» Provided entries:
—————

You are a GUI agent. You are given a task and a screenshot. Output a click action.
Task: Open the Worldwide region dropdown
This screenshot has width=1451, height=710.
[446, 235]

—————

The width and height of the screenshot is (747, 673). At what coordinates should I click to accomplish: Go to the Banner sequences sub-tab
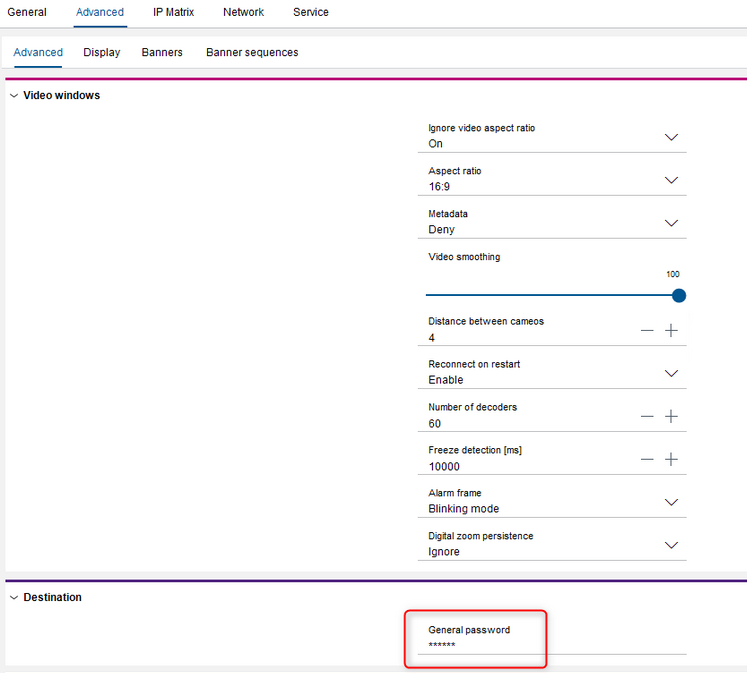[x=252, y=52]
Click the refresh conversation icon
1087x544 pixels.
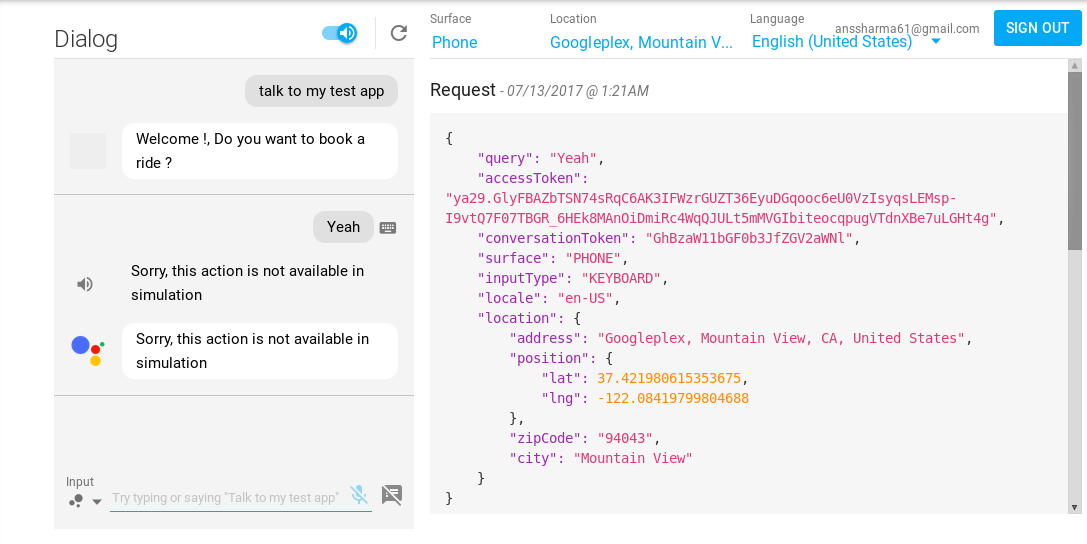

—————

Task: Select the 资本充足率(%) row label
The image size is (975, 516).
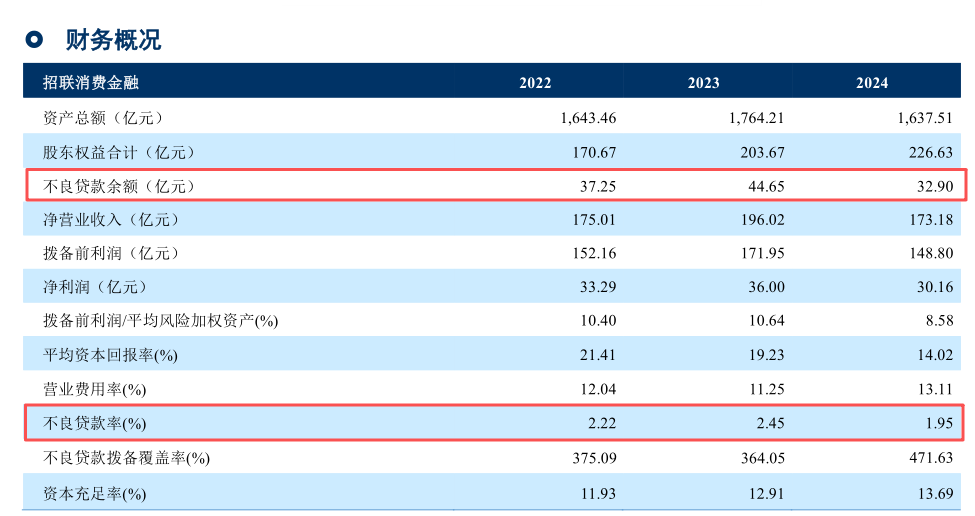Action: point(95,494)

—————

» Brief: Count the lines in the items above that contain the string "screenshot", matching uppercase and lowercase exactly. Reply with the number alone.

» Output below: 3